### Work instructions
**a.** Which usual ways to raise funds does the ME fundraising appeal say the writer can't take part in? List them.
**b.** Extend the ME fundraising appeal from its last sentence, keeping the same voice.

### Page extract
I would like to raise money for Invest in ME Research.  As the carer of two disabled people I can't participate in the usual ways to fund raise - running, walking, climbing, cycling, parachute or bungee jumping etc.

So instead I aim to lose 8 stone in weight (or as close as I can possibly get) over the next two years.

~ I have battled with my weight for years. But, I now have a purpose, a cause, and with your support - I am ready to 'lose it' ~ 


I have the perfect reason - I am doing this for my child... 

  • In early 2017, after being very ill for several years, my daughter Arienne (now aged 14), was finally diagnosed with multiple chronic conditions. One of these is Severe Myalgic Encephalomyelitis (ME).   (that's Arienne in the photo)
  • Myalgic Encephalomyelitis is a horrible, much misunderstood, very debilitating condition. Every day symptoms include severe pain; overwhelming paralysing fatigue; serious hypersensitivity to cold, sound and touch; fevers; terrible nausea/vomiting; dizziness; insomnia, hypersomnia, and sleep reversal; balance and speech problems; significant cognitive disfunction; and (worst of all) very severe post exertional malaise/intolerance to all physical and mental activity.
  • Outings are a rarity, and reserved for only exceptionally good days (or hospital appointments!). Most of those suffering from ME, like Arienne, are mainly housebound or bedbound. There is no medication, no treatment, no cure.

### Pixel coordinate grounding data
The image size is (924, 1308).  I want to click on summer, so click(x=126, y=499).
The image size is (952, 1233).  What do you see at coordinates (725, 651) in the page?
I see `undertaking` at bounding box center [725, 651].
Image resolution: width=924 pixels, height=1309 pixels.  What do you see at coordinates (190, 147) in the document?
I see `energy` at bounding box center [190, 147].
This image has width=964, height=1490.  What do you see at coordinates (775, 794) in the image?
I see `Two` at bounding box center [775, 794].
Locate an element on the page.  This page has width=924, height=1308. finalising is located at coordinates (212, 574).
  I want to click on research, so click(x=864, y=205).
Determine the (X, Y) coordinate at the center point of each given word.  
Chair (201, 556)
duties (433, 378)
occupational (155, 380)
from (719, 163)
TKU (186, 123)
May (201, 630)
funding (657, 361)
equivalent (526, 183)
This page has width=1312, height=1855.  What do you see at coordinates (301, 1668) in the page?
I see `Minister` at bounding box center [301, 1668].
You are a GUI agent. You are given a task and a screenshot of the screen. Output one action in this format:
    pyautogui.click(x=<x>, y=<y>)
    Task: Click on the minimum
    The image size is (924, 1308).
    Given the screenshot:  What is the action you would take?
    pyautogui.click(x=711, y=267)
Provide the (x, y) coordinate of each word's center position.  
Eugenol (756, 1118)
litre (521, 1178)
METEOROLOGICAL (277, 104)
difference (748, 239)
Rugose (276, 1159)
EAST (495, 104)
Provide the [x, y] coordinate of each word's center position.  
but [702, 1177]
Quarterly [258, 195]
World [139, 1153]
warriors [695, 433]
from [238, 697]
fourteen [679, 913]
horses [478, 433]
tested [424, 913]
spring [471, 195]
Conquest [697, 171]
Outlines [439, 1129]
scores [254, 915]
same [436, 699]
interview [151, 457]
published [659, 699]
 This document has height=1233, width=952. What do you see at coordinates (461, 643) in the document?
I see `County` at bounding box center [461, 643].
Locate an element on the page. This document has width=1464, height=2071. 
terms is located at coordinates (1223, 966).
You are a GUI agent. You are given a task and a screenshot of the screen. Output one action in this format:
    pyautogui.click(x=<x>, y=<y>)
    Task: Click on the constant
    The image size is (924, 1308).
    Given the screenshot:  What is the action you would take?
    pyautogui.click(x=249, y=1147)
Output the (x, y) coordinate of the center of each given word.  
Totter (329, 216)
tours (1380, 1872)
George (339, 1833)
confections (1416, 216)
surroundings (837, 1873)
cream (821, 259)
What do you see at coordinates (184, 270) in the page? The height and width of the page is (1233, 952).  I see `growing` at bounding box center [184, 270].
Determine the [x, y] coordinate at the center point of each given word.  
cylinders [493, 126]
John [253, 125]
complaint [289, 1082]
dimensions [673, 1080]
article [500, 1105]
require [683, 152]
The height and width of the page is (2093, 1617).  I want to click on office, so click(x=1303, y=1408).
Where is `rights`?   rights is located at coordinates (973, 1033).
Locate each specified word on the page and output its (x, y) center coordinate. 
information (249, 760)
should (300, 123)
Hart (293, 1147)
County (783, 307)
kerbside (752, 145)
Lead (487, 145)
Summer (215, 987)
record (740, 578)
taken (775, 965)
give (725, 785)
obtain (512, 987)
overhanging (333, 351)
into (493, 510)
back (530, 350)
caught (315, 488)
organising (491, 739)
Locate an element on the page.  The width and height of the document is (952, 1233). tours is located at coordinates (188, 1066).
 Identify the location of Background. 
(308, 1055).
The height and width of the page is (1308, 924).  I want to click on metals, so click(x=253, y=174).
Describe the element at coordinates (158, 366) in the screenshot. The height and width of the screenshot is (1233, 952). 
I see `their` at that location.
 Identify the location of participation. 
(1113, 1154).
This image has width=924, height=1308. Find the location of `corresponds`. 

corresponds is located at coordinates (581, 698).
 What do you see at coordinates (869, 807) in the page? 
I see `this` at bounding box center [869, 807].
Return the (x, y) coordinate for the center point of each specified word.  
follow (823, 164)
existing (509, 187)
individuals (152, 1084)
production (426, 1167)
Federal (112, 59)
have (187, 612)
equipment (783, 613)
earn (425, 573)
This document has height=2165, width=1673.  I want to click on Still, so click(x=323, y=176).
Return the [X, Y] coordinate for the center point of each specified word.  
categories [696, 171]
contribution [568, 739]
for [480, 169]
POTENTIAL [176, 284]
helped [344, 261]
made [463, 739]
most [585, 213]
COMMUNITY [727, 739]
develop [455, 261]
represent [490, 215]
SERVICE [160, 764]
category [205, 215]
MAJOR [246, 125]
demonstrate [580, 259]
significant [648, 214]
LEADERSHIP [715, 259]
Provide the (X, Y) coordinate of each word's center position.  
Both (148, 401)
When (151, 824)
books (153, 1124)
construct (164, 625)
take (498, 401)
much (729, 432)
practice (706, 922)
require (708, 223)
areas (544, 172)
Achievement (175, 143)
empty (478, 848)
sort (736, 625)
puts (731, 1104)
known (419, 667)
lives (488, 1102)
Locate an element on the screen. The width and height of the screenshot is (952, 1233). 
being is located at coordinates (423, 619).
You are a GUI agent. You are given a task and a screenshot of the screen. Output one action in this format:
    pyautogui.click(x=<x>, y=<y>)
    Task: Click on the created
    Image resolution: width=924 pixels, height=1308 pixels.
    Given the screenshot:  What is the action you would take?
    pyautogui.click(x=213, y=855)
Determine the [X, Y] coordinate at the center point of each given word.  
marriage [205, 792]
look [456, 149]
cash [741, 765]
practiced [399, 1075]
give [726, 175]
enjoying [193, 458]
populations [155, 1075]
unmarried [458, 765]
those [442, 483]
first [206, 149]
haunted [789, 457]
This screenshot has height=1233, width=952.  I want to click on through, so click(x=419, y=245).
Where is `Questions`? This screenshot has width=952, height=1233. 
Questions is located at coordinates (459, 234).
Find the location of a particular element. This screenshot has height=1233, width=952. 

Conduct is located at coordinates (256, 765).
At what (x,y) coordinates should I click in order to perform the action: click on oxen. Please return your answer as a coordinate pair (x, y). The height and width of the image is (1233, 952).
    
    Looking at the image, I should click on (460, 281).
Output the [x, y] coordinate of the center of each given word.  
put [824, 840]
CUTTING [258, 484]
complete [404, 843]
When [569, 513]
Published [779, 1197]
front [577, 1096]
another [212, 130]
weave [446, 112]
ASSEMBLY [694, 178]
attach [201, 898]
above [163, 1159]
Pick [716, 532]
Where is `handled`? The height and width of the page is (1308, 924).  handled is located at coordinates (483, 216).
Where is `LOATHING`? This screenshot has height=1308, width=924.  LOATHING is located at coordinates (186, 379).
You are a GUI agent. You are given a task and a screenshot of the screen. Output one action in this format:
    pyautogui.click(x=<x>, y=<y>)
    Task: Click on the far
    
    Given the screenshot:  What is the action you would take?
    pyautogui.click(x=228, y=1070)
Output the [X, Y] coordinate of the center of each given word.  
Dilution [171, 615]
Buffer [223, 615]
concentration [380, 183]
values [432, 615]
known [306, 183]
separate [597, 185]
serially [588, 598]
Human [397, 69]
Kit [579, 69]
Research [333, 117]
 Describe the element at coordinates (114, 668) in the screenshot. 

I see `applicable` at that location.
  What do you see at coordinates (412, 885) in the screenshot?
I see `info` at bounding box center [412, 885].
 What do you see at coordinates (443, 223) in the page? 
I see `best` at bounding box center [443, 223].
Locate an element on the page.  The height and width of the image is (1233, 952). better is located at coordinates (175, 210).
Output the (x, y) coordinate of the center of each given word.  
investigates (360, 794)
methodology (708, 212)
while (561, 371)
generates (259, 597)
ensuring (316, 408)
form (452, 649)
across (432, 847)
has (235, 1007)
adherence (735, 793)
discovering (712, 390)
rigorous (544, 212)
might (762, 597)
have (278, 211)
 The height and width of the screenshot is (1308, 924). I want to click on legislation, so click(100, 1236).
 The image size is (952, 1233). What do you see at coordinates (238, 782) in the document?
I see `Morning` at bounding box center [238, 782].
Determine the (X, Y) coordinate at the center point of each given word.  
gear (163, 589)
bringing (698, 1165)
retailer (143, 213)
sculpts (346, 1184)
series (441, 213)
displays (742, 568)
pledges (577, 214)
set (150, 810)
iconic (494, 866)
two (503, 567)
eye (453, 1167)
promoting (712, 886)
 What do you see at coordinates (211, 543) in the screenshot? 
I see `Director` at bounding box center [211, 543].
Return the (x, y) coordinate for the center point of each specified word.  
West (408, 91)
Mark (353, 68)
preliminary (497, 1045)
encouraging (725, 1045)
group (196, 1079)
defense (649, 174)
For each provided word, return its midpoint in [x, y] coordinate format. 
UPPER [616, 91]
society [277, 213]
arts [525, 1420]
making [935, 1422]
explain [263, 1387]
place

### Answers below
**a.** Running, walking, climbing, cycling, parachute jumping, bungee jumping

**b.**
Did you know that people with ME are not allowed to donate blood - ever in their lives, even if they recover? It's true.

(*** If you are interested in learning more about ME - there is a fantastic new film on Netflix called Unrest (98mins), which was recently shortlisted for an Oscar. Alternatively Jennifer Brea's TED Talk (17mins) online is excellent. Or for those with a stronger constitution the hard hitting Voices from the Shadows is free online (30mins). ***)

Donations: I have no idea how realistic my target is - I just picked a random number. I am very aware that times are financially hard for many people right now, so I would be extremely grateful for literally any donation at all, however small. Thank you if you are able to do this - and if you are not, I would like to thank you for reading this far, which raises awareness in itself, which is very important to me too.

Why this is so important...

  • Myalgic Encephalomyelitis affects 17 million people worldwide - including 250,000 in the UK, of which around 21,000 are children.
  • In recent years, scientific research worldwide has proved M.E. is an extremely serious and disabling biological condition. 
  • As yet there is no cure, and no proven treatment, and a distinct lack of up to date education in the medical world.
  • Medical science is on the cusp of coming up with a definitive diagnostic test - which could lead to treatment and possibly even a cure - and more funding is the key to this.

Invest in ME Research is an independent UK charity tasked with finding, funding and facilitating a strategy of biomedical research into Myalgic Encephalomyelitis (ME).The charity is run by volunteers - patients or parents of children with ME - with no paid staff. Overheads are kept to a minimum, and all funds raised to go to promoting education of, and funding for, biomedical research into ME. Their efforts are focused on setting up a UK Centre of Excellence for ME which will provide proper examinations, diagnosis, and, in time, treatment(s)/cure(s)!

And finally...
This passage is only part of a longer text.